00:42:03:07 – 00:42:13:01
Rod
Try to tell the same people the same thing in multifamily. You want you want national retailers. You don’t want Bob’s Burgers and Sushi. You want frigging Home Depot Starbucks. I want I want to see a Starbucks near anything I buy.

00:42:13:01 – 00:42:30:02
Adam
100%. And then we’re going to look at schools, right? Because it’s different from multifamily bedrooms, right? So you can pull up, you know, Zillow or great schools and you do an average of the we do an average of the elementary, middle and high schools to figure out we want to be at least at a five, right? We want to be, but typically better.

00:42:30:02 – 00:42:32:28
Rod
Oh, so it’s 1 to 10, correct. Gotcha. So five.

00:42:33:01 – 00:42:47:19
Adam
At least. and that’s sort of the cut off. Okay. we also will look at, household income, median household income, of course. proximity to major transportation, highway, jobs. Right.

00:42:47:19 – 00:43:07:25
Rod
And jobs is the biggest thing that’s jobs is the biggest. I mean, that’s at least in my space. That’s the biggest thing. and and, what did you say before? Proximity to a cloverleaf? Oh, yeah.

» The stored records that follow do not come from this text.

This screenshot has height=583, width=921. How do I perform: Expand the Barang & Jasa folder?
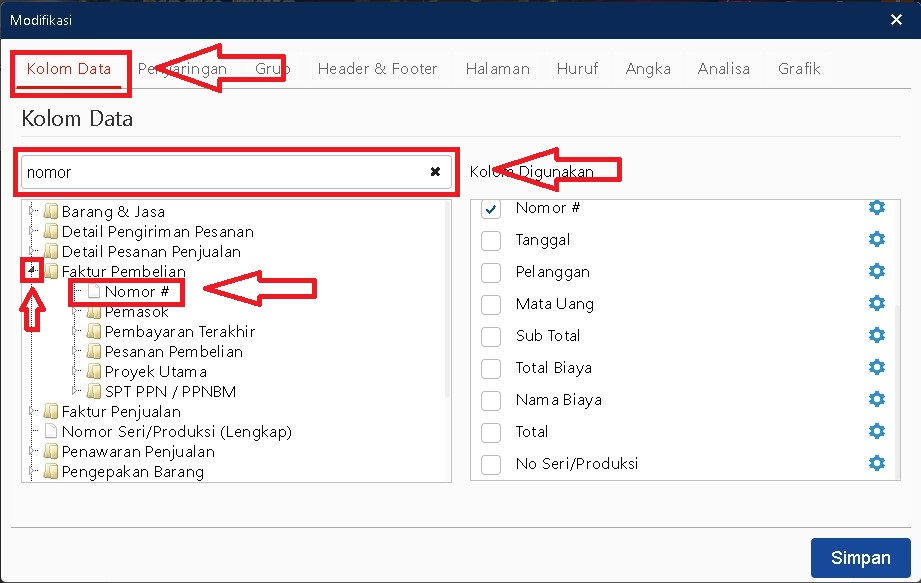[x=33, y=212]
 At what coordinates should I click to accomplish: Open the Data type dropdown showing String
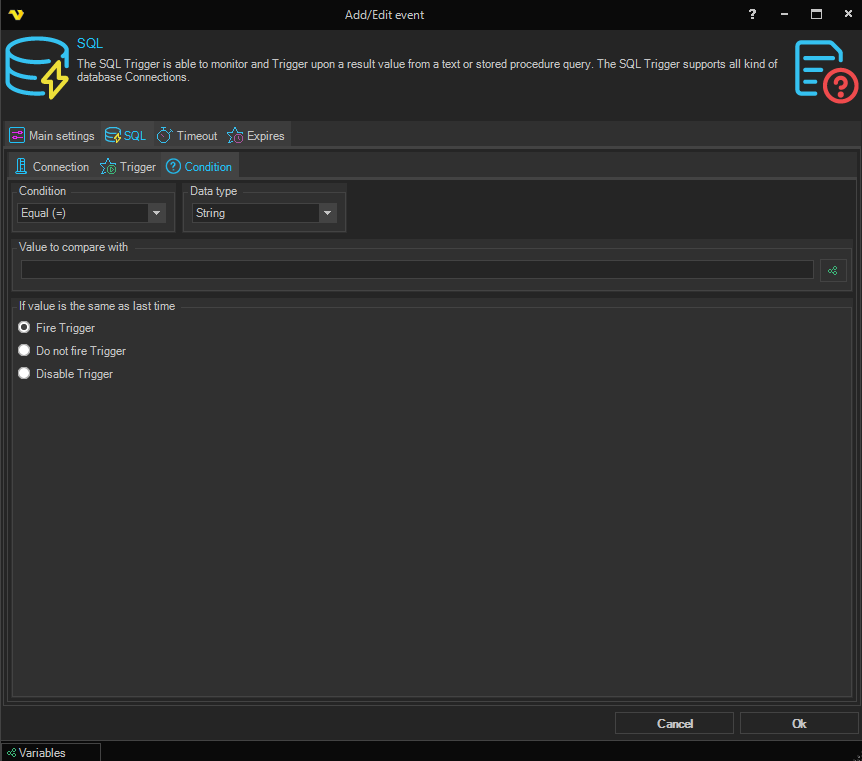[x=327, y=213]
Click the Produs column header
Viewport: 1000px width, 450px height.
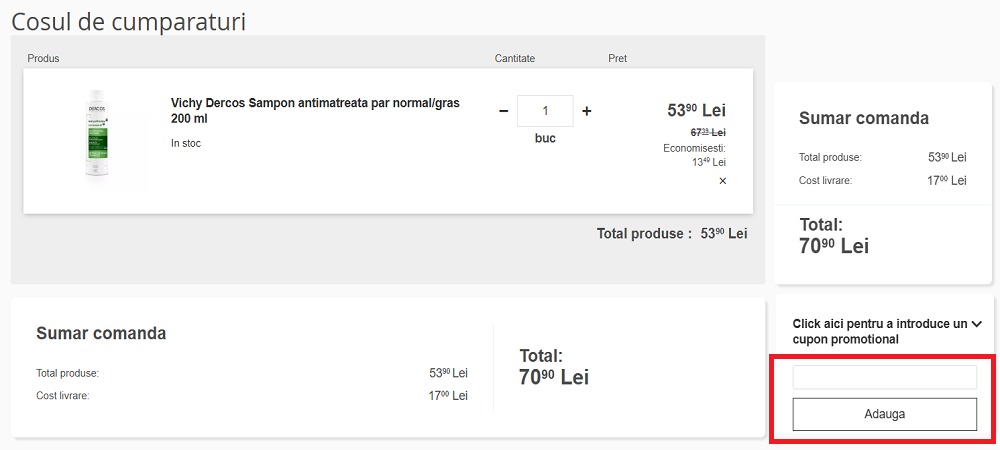43,59
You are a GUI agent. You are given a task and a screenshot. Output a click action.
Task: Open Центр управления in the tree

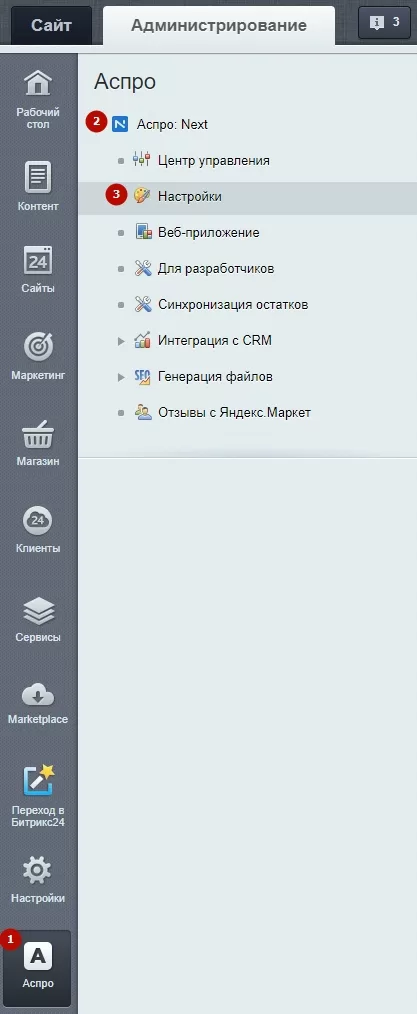pos(213,160)
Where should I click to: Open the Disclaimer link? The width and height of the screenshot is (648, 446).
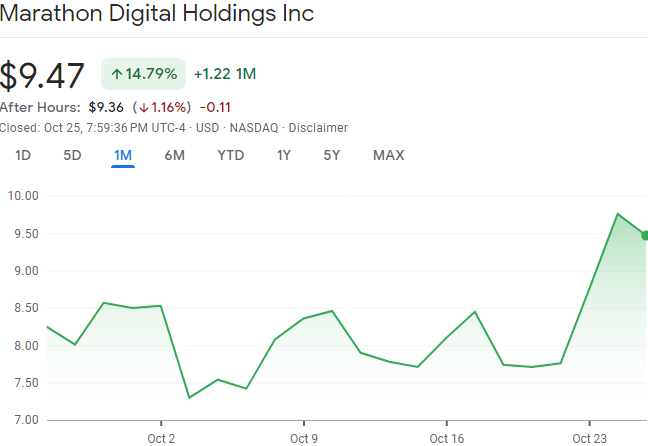[x=318, y=127]
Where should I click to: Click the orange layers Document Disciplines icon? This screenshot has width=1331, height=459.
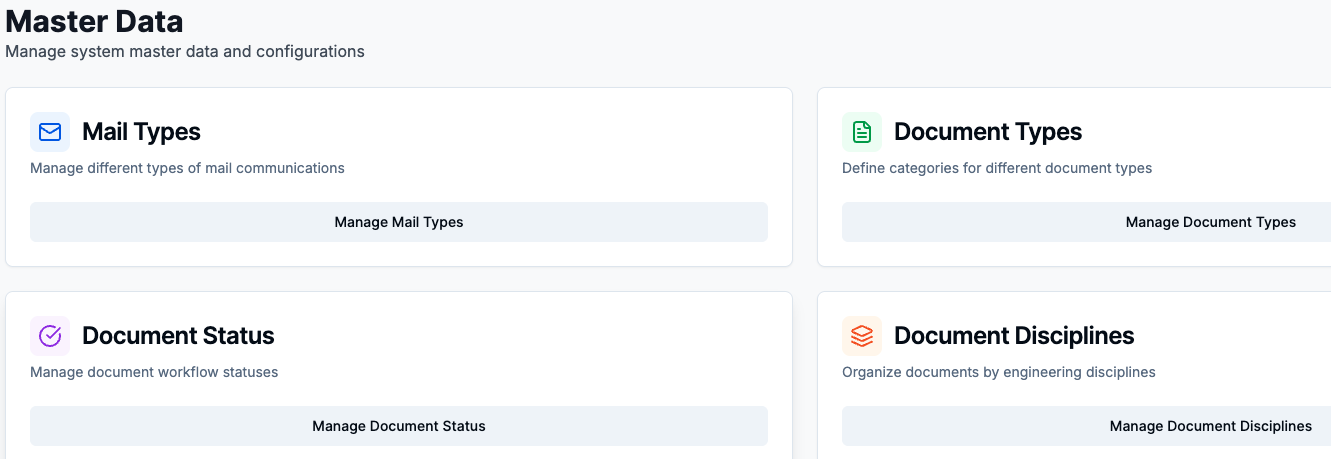(862, 336)
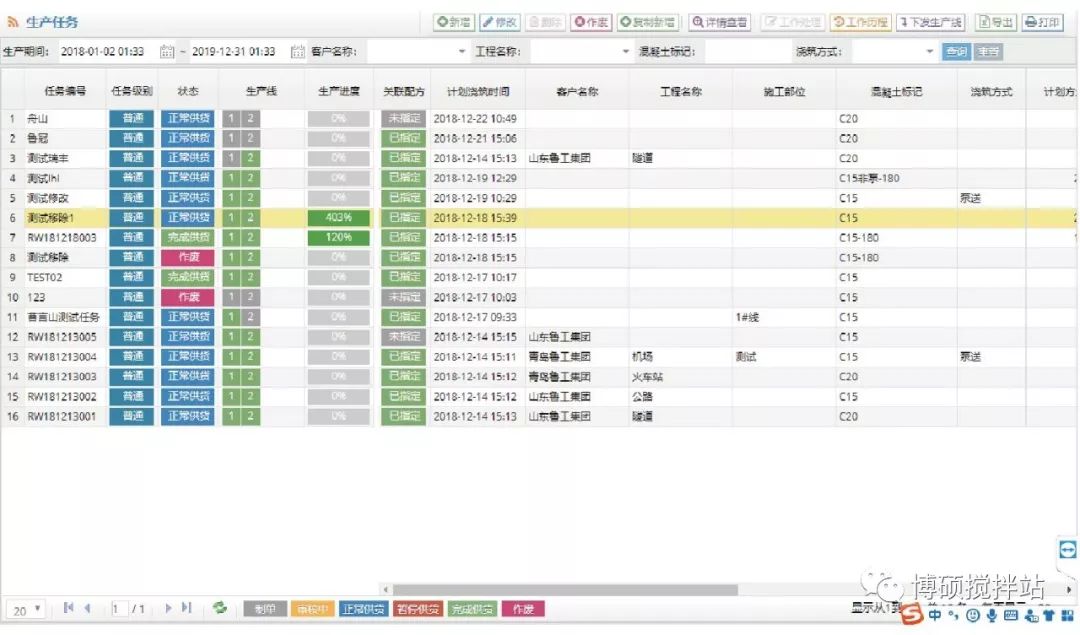The image size is (1080, 635).
Task: Sort by 计划浇筑时间 column header
Action: pos(475,92)
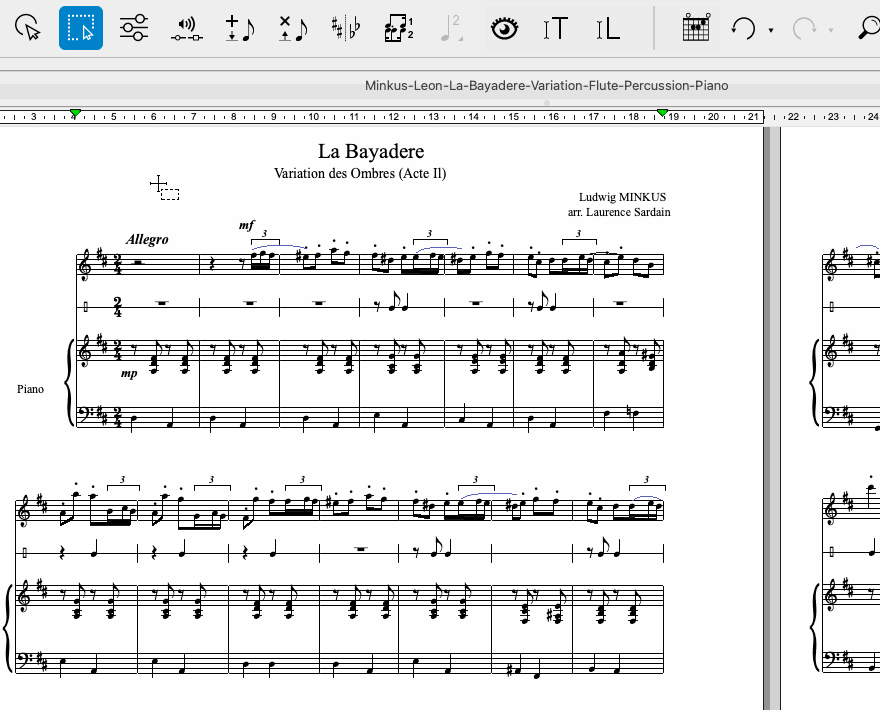Click the document title tab Minkus-Leon-La-Bayadere
This screenshot has height=710, width=880.
coord(546,85)
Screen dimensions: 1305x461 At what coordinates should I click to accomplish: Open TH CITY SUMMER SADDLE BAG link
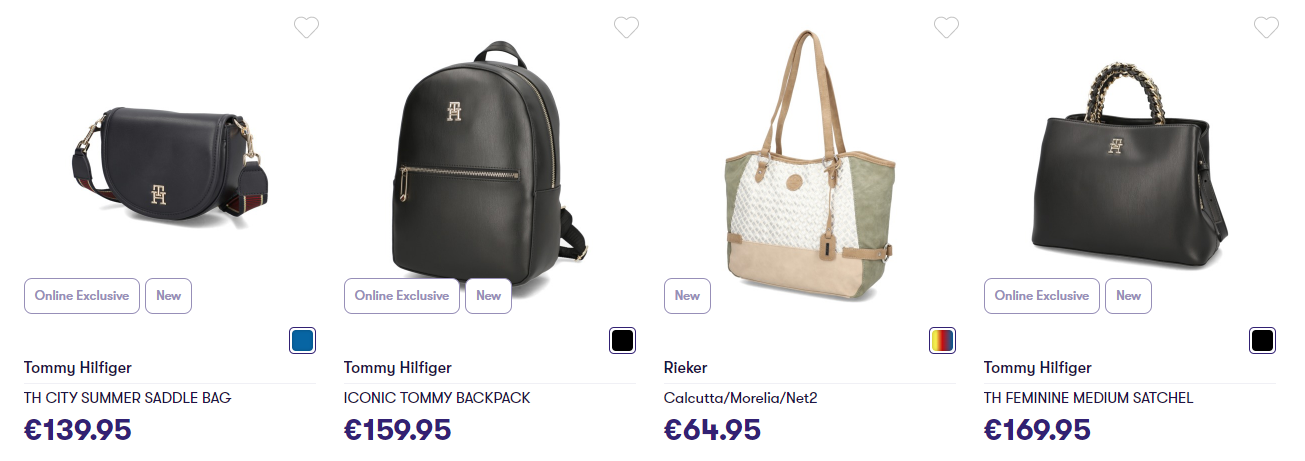point(128,398)
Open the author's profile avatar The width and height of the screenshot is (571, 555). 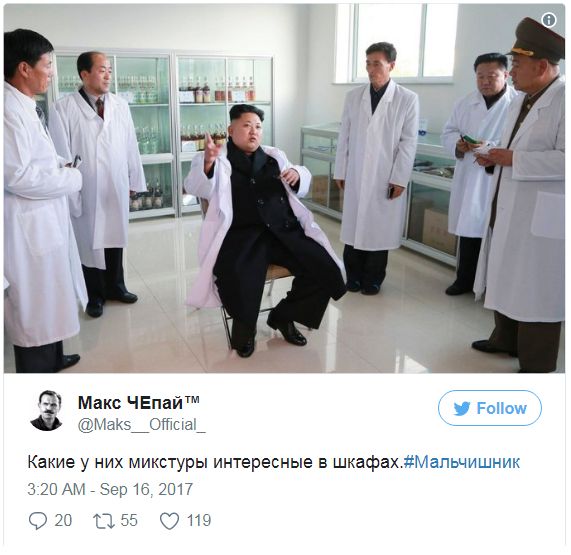click(46, 410)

You know, a lot of these demographics, guys, you can go in, city hyphen Datacom, best places dot net data usa.io census.gov.

00:43:07:27 – 00:43:19:00
Rod
All of those will help you find this demographic information that he’s talking about here. Median income, household income. You know do you look at the median home price as well. Do you have look at that for disparity.

00:43:19:02 – 00:43:38:20
Adam
it’s not one of the first things we’ll look at. We’ll look to see can we build to at least a place where we’re not overpaying retail for for one building? Yeah. We don’t want to build to 400. a unit when, you know, the market’s 350 doesn’t it doesn’t make sense. We don’t mind necessarily meeting market or being slightly under market.

00:43:38:20 – 00:44:02:04
Adam
Okay. But yeah, absolutely. Our first project in Bradenton that was was interesting because next door you had, one of the sort of entry level products from one of the big publicly traded home builders trading it, let’s say, 320 a unit, 360 a unit. And then across, the major road, you had the inlets. there were these are all waterfront homes north of a million, right?

00:44:02:06 – 00:44:16:13
Rod
You know, a lot of those are very similar to what we do in the apartment communities, obviously, as well. A lot of similarity to that. Well, listen, Adam, I really appreciate you coming down here and meeting with me. guys, it’s, it’s Wolfson BTR. What’s your website?

00:44:16:15 – 00:44:19:00
Adam
It’s, Wolfson development.com.

00:44:19:00 – 00:44:46:16
Rod
Okay. Wolfson spelled Wolfe just like the animal sun Wolfson development.com. and, yeah, I’m, I’m very interested, so I’m definitely gonna stay in touch with you because I’d like to do some small stuff with my boy. Maybe the 12 acres like you described. Do some of those little townhouse communities. You know, to me, that’s there’s no greater hedge against inflation because, like, we talked about inflation and 80% of the currency being printed last four years, you know, inflation impacts rents.

00:44:46:16 – 00:44:56:14
Rod
You know, it doesn’t. And so, you know, if you’ve got if you’ve got debt that’s solid, you know, your debt is not going up and your rents are going up, your values exponentially going up. It’s a no brainer.

00:44:56:14 – 00:45:18:21
Adam
I think we’re going to wind up with more call it 25% jumps in values given where rents are going, because rents are going to exceed the growth and expenses. KKR just bought, essentially 5000 plus units from portable in our multifamily and they said, hey, listen, rents are going up. It’s a unique moment in time. They called the bottom, in my opinion.

00:45:18:21 – 00:45:33:12
Adam
At that point, Blackstone just went out and bought ten, $10 billion. They bought Air Communities. Right. And then they on the heels of that, they just bought Tricon. I think they spent another $3.5 billion. They’ve called the bottom. Yeah. They’re telling us where it’s going.

00:45:33:12 – 00:45:38:17
Rod
Yeah. No I agree I agree. Was a pleasure to meet you brother. Appreciate you coming down all right.